■ DATASET ENTRIES ■

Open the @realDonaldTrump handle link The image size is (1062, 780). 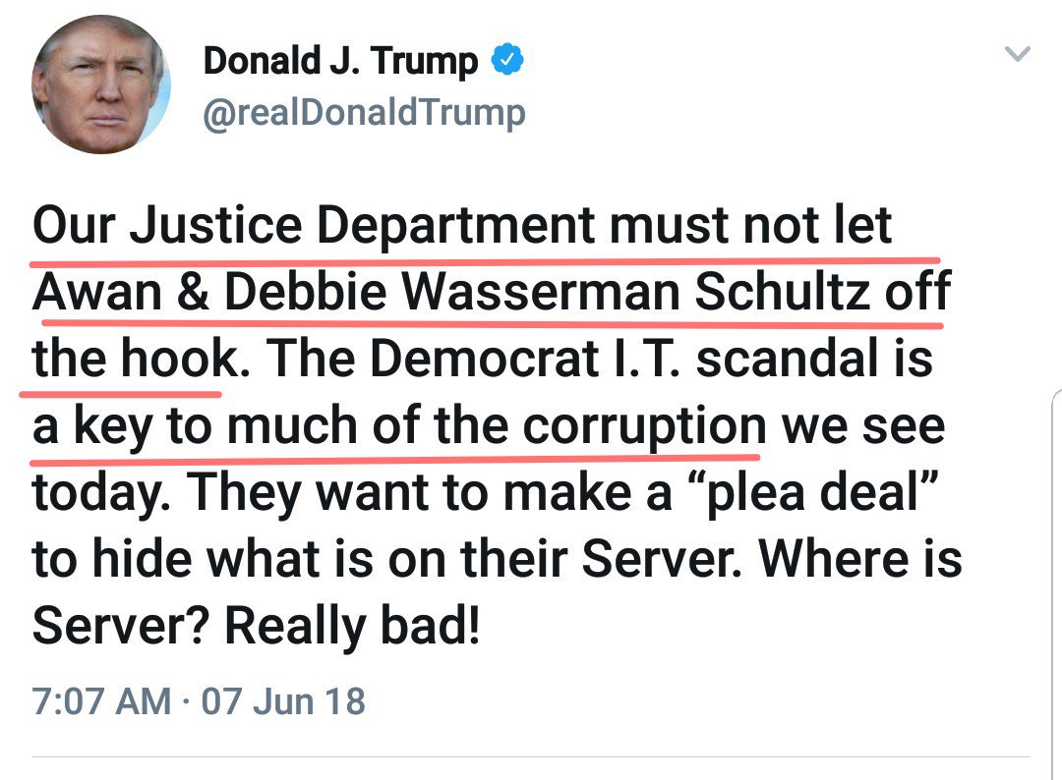[364, 113]
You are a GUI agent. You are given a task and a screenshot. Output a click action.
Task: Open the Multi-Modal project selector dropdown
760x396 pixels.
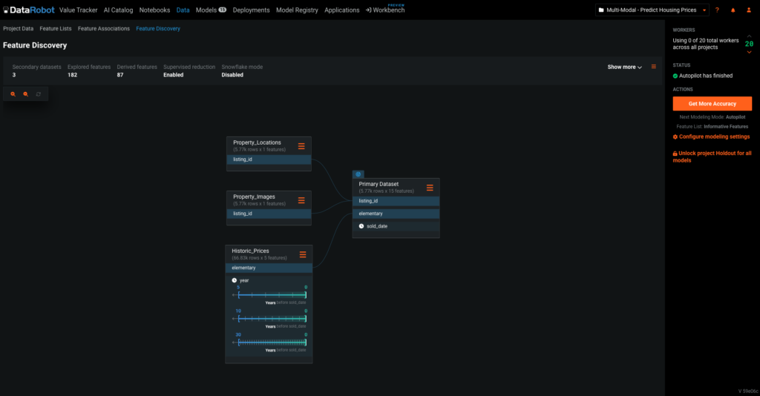pyautogui.click(x=652, y=10)
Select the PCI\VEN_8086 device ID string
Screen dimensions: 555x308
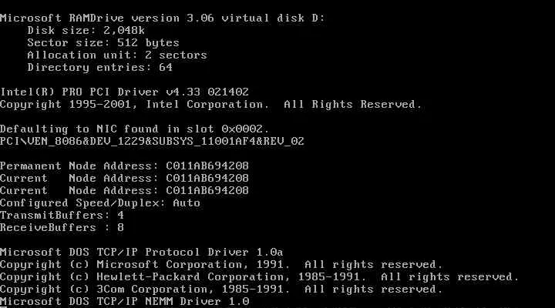(152, 141)
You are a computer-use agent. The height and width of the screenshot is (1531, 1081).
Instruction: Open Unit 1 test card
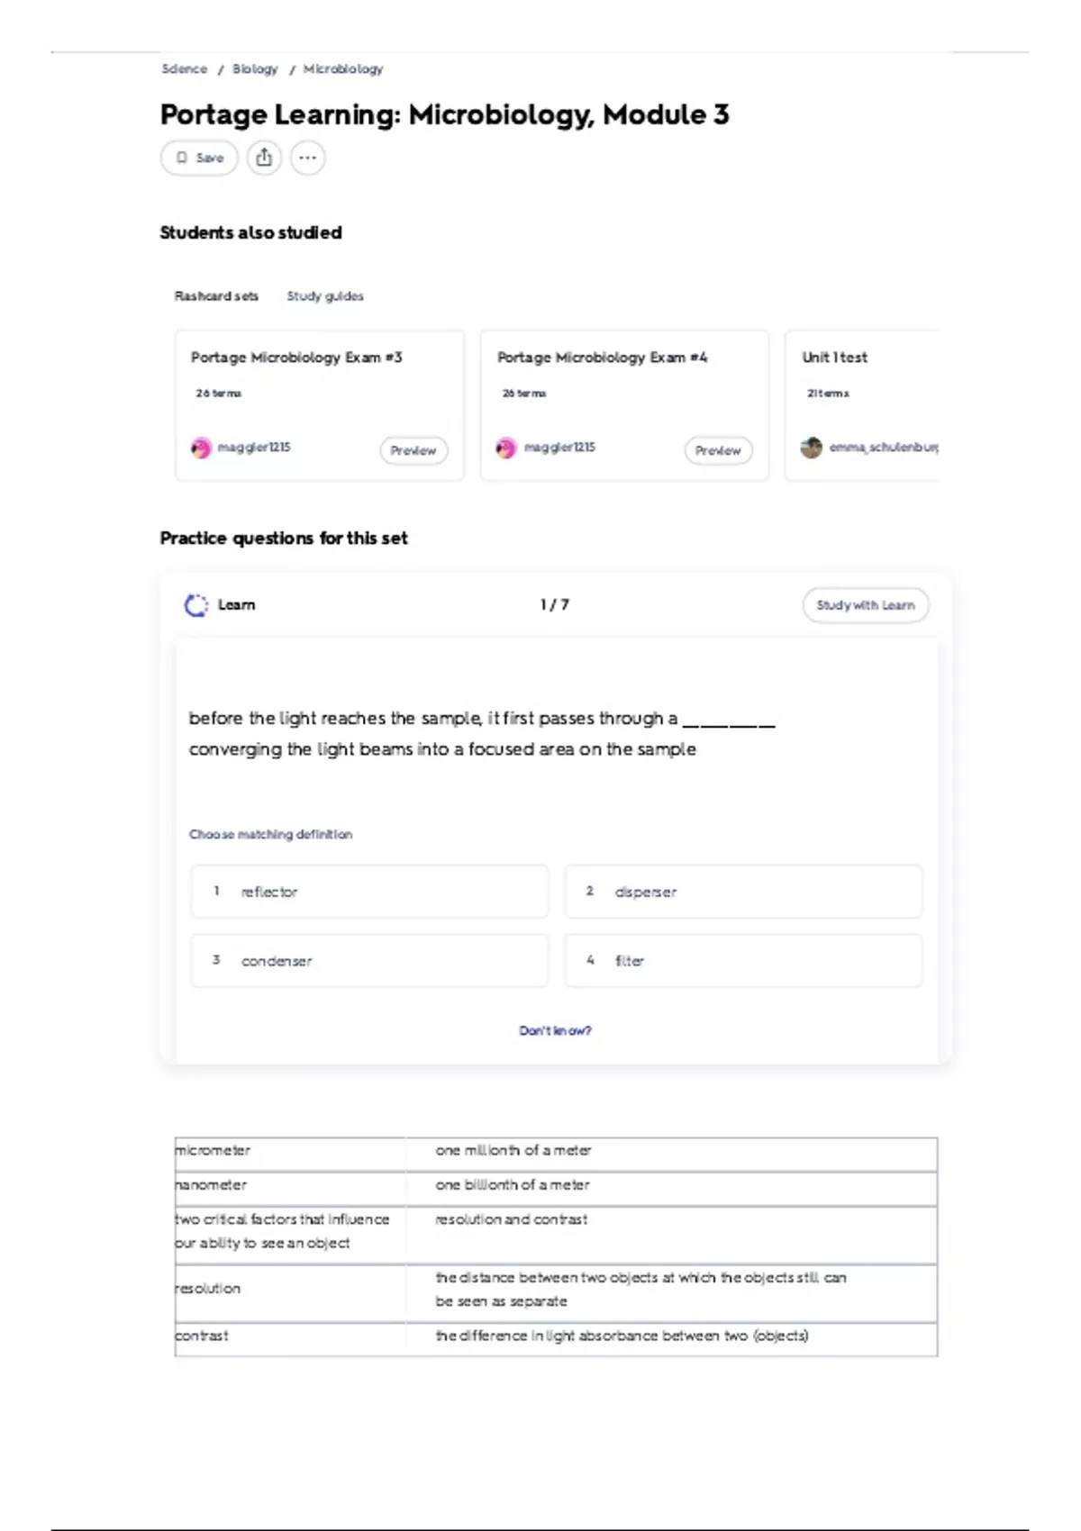(862, 405)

■ TASK TO CARRY OUT ■
Across the records above, how many lines does the word "agent" appear on? Reply with the number only.

■ SOLUTION ■
2